DAVID McCULLOUGH'S LATEST BOOK RELEASED  

New York City (JFK+50) Eighty-one year old acclaimed Pulitzer Prize winning historian David McCullogh's latest book, titled "The Wright Brothers," was released last week according to an article by AP's Hillel Italie.

Mr. McCullough covers the brothers' childhood in Ohio, their bicycle shop and the history-making flight at Kitty Hawk, North Carolina in 1903.  

In the book, most readers will learn things they never knew about the pioneers of flight.  One of these is the fact that Wilbur Wright* was sent into a severe depression as a teenager after being hit in the head by a hockey stick. 

Wilbur overcame the depression by becoming an "intense reader," and the experience "brought him closer" to his brother, Orville Wright**.

Italie's article tells us that the identity of the boy who wielded that hockey stick had not been brought out in earlier biographies.  McCullough's research led him to the diaries of the brothers' father which contained the "notorious" boy's identity.

David McCullough sees the lives of the Wright Brothers as filled with "failures and humiliations" but their "persistence" in their dream of flight finally led to success.



*Orville Wright (1871-1948)**Wilbur Wright (1867-1912).  Orville was born in Dayton, Ohio and Wilbur was born near Millville, Indiana.  The brothers opened a bicycle repair shop in 1892 and later began building their own bikes.

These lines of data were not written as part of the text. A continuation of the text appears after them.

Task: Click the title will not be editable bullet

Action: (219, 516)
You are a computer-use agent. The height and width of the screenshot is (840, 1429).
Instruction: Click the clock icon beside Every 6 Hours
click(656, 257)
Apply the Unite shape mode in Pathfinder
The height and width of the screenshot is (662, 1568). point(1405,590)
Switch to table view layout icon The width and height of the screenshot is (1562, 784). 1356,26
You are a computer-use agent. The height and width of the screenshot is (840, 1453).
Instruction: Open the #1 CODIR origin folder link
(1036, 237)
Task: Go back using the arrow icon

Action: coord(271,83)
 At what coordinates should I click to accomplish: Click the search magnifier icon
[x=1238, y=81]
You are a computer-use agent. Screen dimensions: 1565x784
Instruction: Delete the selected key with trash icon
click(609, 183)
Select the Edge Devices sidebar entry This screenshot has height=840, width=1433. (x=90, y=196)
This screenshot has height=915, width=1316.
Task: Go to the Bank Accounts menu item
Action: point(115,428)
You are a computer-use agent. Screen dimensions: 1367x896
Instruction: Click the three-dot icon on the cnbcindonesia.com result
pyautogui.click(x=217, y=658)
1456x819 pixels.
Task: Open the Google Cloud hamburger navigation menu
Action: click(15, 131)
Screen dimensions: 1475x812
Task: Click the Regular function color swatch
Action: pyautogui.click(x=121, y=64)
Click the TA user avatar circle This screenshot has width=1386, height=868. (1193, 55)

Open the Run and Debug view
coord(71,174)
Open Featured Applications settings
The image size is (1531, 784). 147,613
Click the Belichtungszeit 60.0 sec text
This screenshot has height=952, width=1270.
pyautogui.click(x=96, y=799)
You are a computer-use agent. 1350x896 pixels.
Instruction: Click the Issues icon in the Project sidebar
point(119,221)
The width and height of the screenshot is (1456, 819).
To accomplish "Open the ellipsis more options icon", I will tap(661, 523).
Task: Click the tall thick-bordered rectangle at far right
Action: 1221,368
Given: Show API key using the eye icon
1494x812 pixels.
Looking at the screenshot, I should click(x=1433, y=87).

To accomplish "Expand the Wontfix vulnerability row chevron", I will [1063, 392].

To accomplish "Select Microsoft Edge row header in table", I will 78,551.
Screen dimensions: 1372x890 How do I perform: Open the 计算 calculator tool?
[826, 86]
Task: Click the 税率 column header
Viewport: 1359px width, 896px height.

They went to Kitty Hawk in 1900 to experiment in manned gliding and there on Dec. 14, 1903, Wilbur's attempt to fly a motorized, propeller-driven aircraft failed.

Three days later, the brothers succeeded in making the first manned flight and followed it with two more on the same day.


Wright Brothers
Long Island, NY
October 1910
by Cole and Company
Library of Congress Image

"We were lucky enough to grow up in an environment where there was always much encouragement to...pursue intellectual interests;  to investigate what ever aroused curiosity."         
                                                       
                                                  Orville Wright

SOURCES

"The Wright Brothers: New McCullough book celebrates the famous brothers," by Hillel Italie, The Post and Courier, Charleston, S.C., May 11, 2015.